Беседа продолжалась. Бьянки рассказал о смерти отца и о том, что на похороны пришли все его коллеги. Он расслабился, стал более откровенен с врачом. Напряжение ушло, и молодой человек почувствовал себя непринужденно. Настало время прибегнуть к гипнозу. Доктор Уоткинс приступил к вводной части – долгому постепенному расслаблению. Он говорил Кену, что его тело тяжелеет, внимание фокусируется на мыслях о расслаблении.
– Вам очень хорошо, потому что не надо думать о разных вещах, можно забыть обо всем и ощущать только тяжесть в руках… Руки становятся тяжелыми. Они будто ветви на стволе дерева. Чувство теплой тяжести растекается по туловищу, переходит в ноги, в ступни; окружающий мир тоже становится теплым и тяжелым. Вы ощущаете глубокое спокойствие, умиротворение, расслабление… В воображении возникают голубое небо, ласковое солнышко, мягкая трава. Тишина и покой. Вы погружаетесь всё глубже…
Дин Бретт и остальные участники допроса наблюдали за происходящим, прислушивались к монотонному потоку слов, всецело завладевших вниманием Кена, погружающих его в состояние абсолютной концентрации, которую мы называем гипнозом, – никакого волшебства, лишь полная сосредоточенность. Хотя наблюдателям было трудно оставаться бодрыми, у них это получилось. Они понятия не имели, что произойдет дальше; казалось, погружение в гипноз будет продолжаться бесконечно.
Наконец Джон Уоткинс приступил к самой противоречивой части пролога.

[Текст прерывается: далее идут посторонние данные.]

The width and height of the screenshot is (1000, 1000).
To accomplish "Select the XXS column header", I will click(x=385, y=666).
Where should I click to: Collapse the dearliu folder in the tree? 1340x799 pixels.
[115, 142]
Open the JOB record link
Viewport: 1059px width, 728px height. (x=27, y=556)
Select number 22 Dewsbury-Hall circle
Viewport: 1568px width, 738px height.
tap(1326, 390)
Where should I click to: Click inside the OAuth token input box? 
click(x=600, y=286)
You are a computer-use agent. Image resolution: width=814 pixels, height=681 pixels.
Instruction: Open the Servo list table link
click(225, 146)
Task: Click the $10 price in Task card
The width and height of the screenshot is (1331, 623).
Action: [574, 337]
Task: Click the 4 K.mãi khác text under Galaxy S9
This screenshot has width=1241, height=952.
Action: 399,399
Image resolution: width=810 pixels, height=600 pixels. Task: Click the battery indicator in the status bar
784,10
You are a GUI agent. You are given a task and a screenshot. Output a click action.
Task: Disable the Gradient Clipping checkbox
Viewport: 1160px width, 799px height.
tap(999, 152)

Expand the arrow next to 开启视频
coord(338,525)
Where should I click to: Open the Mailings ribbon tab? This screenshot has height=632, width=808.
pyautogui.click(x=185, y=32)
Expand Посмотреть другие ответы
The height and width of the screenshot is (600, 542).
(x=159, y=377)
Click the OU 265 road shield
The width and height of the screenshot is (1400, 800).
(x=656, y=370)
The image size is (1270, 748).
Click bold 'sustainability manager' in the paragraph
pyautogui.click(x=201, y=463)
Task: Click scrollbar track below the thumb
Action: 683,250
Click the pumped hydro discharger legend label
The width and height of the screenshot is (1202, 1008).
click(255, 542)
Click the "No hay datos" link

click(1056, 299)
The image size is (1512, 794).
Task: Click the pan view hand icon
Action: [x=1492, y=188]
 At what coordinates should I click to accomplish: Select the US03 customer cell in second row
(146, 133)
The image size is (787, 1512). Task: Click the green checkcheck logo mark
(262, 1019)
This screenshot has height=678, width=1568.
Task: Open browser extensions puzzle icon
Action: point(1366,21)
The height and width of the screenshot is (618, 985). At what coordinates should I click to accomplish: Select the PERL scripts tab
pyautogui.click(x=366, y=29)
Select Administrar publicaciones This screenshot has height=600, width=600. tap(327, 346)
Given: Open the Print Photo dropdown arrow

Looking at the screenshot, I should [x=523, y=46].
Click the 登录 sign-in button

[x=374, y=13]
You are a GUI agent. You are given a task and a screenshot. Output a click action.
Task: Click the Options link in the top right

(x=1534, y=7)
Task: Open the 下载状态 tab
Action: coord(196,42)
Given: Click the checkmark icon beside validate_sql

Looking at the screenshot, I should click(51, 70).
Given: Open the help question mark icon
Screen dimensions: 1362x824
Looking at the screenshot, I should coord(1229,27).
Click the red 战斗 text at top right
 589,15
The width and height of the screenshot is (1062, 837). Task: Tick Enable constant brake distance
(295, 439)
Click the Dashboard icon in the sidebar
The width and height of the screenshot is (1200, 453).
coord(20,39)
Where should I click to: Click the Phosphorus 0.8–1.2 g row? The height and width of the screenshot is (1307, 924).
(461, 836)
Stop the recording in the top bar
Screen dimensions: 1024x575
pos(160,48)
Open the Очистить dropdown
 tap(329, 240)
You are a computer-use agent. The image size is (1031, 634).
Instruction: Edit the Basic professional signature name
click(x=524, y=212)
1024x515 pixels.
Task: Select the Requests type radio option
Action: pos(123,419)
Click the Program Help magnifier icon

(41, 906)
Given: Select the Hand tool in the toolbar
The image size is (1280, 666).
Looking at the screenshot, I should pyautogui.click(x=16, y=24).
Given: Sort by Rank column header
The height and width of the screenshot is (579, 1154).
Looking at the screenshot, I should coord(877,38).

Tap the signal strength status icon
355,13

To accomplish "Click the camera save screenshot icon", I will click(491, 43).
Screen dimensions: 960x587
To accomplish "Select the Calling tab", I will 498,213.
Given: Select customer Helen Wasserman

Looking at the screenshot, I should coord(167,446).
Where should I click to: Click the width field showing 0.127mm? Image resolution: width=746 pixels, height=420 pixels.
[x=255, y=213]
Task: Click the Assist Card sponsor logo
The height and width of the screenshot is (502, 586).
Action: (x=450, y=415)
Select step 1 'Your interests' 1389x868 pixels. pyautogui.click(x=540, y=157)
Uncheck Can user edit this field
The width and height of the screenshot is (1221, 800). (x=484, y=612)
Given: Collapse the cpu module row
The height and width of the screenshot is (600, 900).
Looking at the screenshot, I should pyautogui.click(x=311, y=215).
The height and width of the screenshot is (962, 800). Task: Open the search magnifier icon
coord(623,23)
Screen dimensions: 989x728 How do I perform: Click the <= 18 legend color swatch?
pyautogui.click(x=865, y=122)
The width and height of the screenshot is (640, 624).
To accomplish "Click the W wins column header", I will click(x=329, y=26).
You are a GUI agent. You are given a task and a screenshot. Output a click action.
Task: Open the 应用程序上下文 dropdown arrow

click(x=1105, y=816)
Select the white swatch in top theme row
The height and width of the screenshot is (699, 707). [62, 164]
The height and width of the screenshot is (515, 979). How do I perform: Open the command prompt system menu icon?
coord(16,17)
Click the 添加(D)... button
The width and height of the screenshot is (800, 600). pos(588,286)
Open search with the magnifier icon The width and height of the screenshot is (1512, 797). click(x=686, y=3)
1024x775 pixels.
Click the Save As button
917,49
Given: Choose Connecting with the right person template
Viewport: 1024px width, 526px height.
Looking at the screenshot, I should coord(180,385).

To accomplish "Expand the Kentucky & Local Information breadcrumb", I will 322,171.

Он попросил, чтобы говорила только одна часть Бьянки, а не вся личность целиком. Профессор сказал:
– А теперь, когда вы полностью расслабились, Кен, оставайтесь в этом состоянии и дальше. Но мне бы хотелось побеседовать с вами. Я уже говорил с Кеном, но, полагаю, существует и другая часть Кена, с которой я еще не общался; часть, которая, быть может, чувствует совершенно иначе, чем та, с которой я уже говорил. Мне хочется встретиться с этой другой частью. Пусть она проявится и поговорит со мной. И когда она придет, левая рука приподнимется с подлокотника, чтобы дать мне сигнал, что эта другая личность уже здесь и я могу с ней побеседовать. Личность, не будете ли вы так любезны явиться, чтобы пообщаться со мной? Другая личность, не та личность Кена, с которой я уже говорил. Вы можете поднять левую руку, чтобы показать, что вы здесь? Отлично. Давайте побеседуем друг с другом и на время забудем про Кена… нам не обязательно разговаривать с Кеном, пока вы и Кен этого сами не пожелаете. Но мне бы хотелось услышать ваш ответ. Не могли бы вы сказать: «Я здесь»? Вы со мной пообщаетесь, личность? Вы скажете: «Я здесь»?